ウマイヤ朝の首都はダマスカスでしたが、アンジャールはベイルートの中継地点に位置して古くから繁栄してきました。
ここからダマスカスまでは50㎞、道路さえ整備されていれば1時間強で着ける距離です。国境の向こうでは今なお血なまぐさい戦闘が行われているかと思うとぞっとします。
レンガ積みの間に柔らかい層を作っているのは、地震で壊れないようにするためです。
通りの両側には600以上の店が立ち並んでいました。
道路は十字路で仕切られていて、それぞれ東西南北の方向に向かっていました。
列柱の中で唯一原型をとどめています。
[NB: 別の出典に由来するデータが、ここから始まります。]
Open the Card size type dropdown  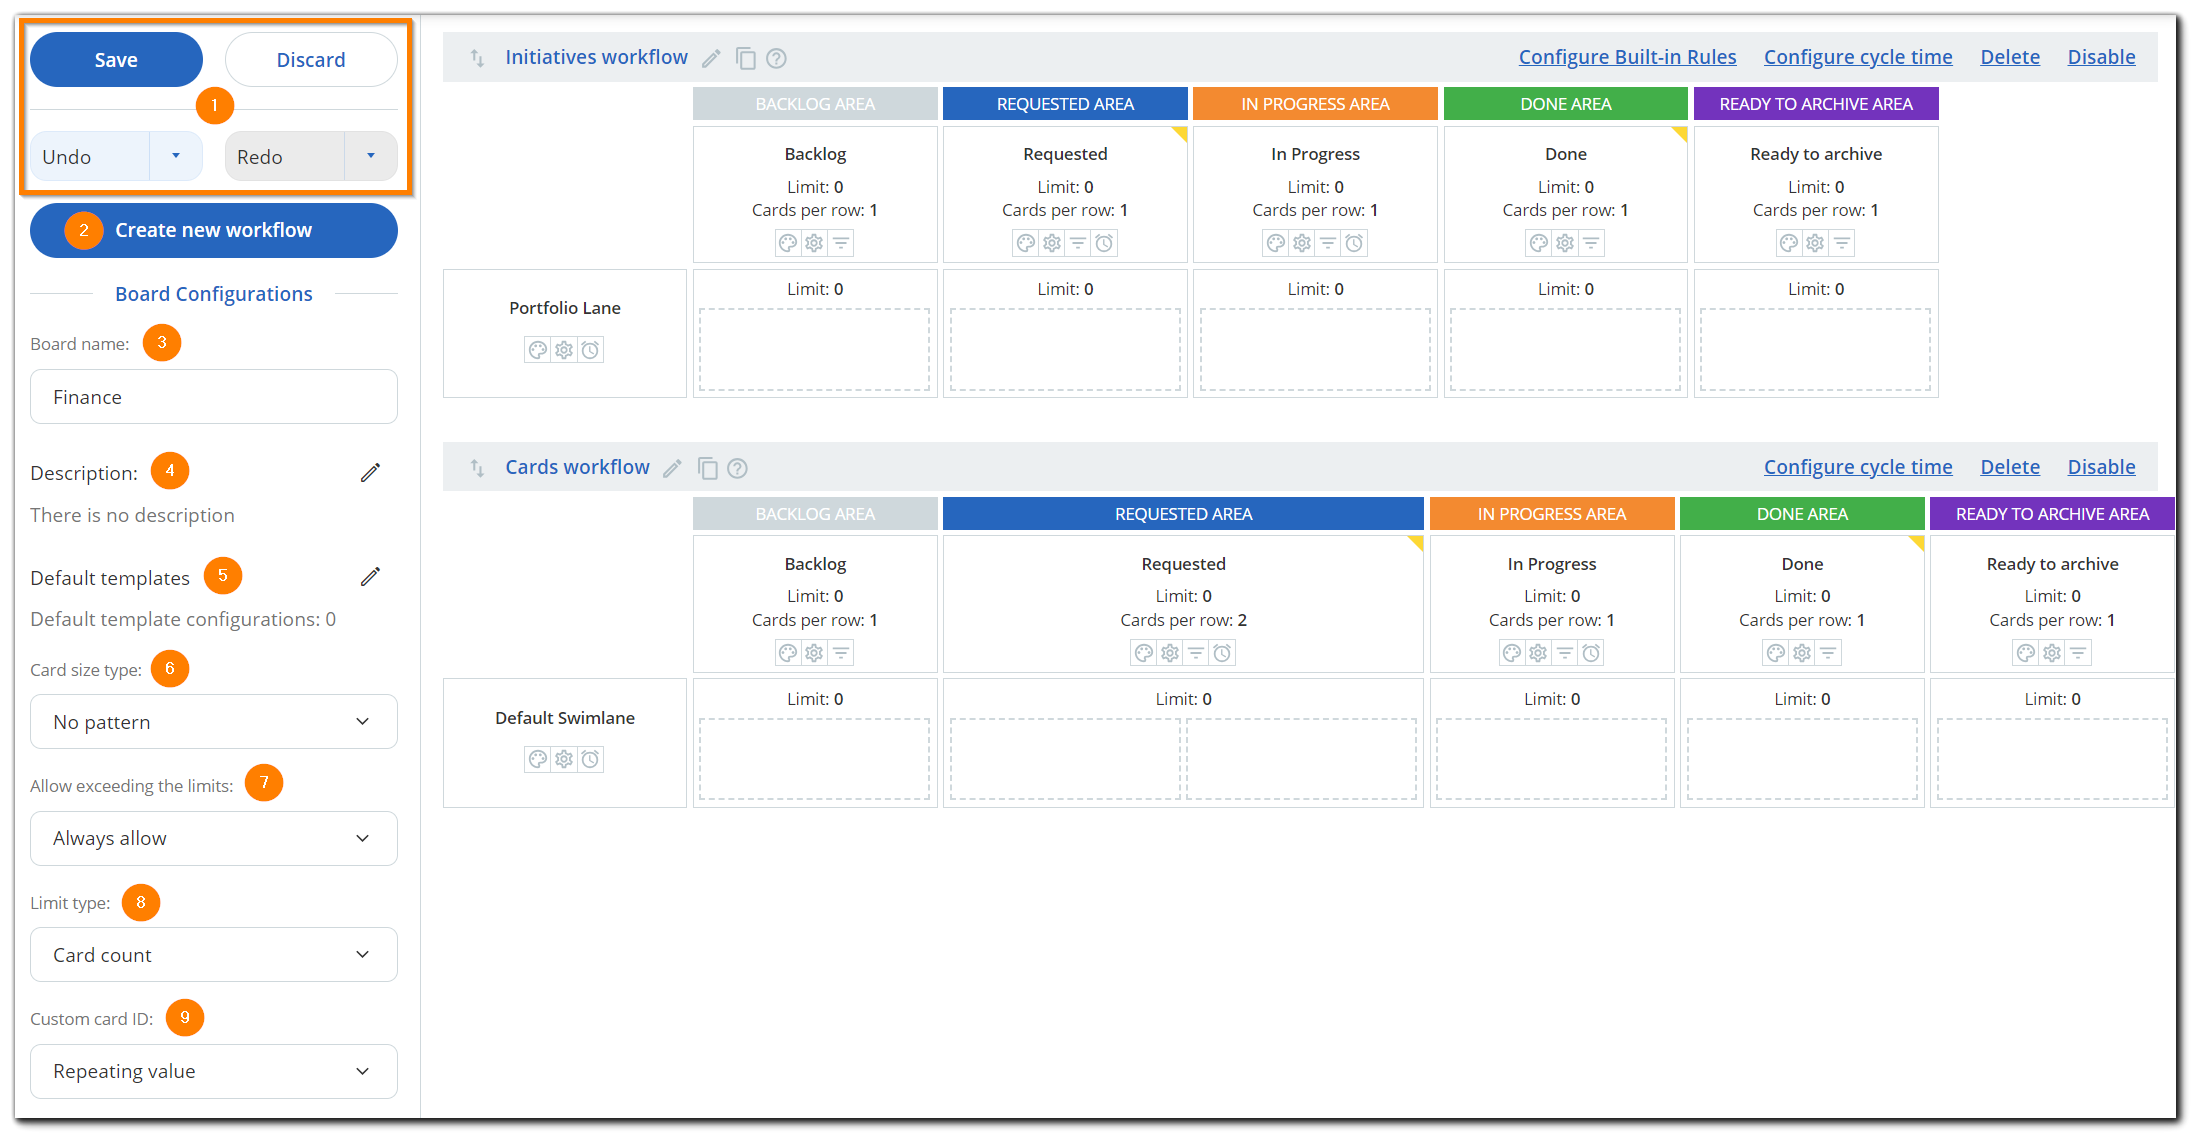point(213,721)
これが道路の両側に並んでいたんですから、さぞかし壮観だったのしょう。
神殿です。
神殿内部で、かつてはレバノン杉で作られた天井がありました。
壁のデザインがいかにもイスラムです。
ハマームで、構造は下から蒸気が出てくるローマ風呂と同じです。
現在、レバノンには約150万人の難民が暮らしていることは以前に紹介しました。
難民キャンプというと何となく仕切りがあって、その向こうに1ヶ所に集められているという印象でいました。
バスの車窓から見る限りでは、あちこちにキャンプがあり、一か所の単位もそれほど大人数というわけではなさそうです。ベイルートの町の中にもありました。
灰色のテントの群れが見えるだけで、市民との間の壁や仕切りはありません。
現地ガイドにどうしても訊きたかったのは、難民に対してレバノンの一般市民はどう思っているのかでした。
微妙な問題だと思いましたが、ガイドは次の様に答えてくれました。
一方、シリア難民についてはレバノンで仕事をしても良いことになっている。
現在レバノンは不況で、失業率は30%に達している。そこに新たな低賃金の労働力が供給されれば、失業率はますます高くなるのは避けられない。
シリアの内戦も収束しつつあり、早めに帰還して欲しいが、これだけはレバノンだけでは決められず関係各国との調整が必要なので、今は見守るしかない。
ガイドの立場もあるでしょうから、これ以上深入りしないことにしました。